Sensibletrousers · 18/03/2023 13:34

Soon enough they will become “drop and run” parties and then the next part of your life begins lol - a whole 2 hours to yourself on a weekend! Bliss!

Bernadinetta · 18/03/2023 13:38

BevMarsh · 18/03/2023 13:08

If ds isn't that fussed I'd ask if he wants to leave and grab an ice-cream somewhere more inviting.

What a great way to make friends…

IAmTheWalrus85 · 18/03/2023 13:38

user1477391263 · 18/03/2023 13:30

The OP didn’t say she was looking at a phone, why is everyone assuming she way?

Because she posted on Mumsnet and used the present tense.

darjeelingrose · 18/03/2023 13:38

You should put your phone away in a bag and look up. I wouldn't bother going to chat to somebody who was on their phone either if others around weren't on their phones. I'd pick the person who didn't look busy.

darjeelingrose · 18/03/2023 13:39

CreaturesAreSleeping · 18/03/2023 13:34

The OP is sharing how she's feeling and you're stamping on those feelings. Women should support each other, not 'speak' to them in that way.
What an unpleasant person you must be.

Nobody should pander to somebody who is at a party, posting on mumsnet and wondering why nobody is speaking to them.

LuvSmallDogs · 18/03/2023 13:40

Since we moved, my face hasn't fit at DC's new school. At the old one I was friends with some parents and could get a conversation going with most.

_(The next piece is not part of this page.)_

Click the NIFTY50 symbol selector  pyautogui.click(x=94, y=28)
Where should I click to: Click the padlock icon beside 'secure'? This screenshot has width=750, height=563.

It's shit, but I always think I'd rather be someone who gets left out than be someone who does the leaving out.

They can look down their nose at me all they want, my 9 y/o isn't the one telling the whole class about the strip club in GTA5 or pulling kid's hair is he love? 😉

Burgoo · 18/03/2023 13:40

Are you actively making an effort to be involved? That means going up and starting conversation. People won't approach you if you look out of place or uncomfortable. It gives the impression you are aloof and disinterested.

Also be interesting. I have no interest in talking to someone who has nothing interesting to say.

Being on your phone is socially signalling that you don't want to be approached.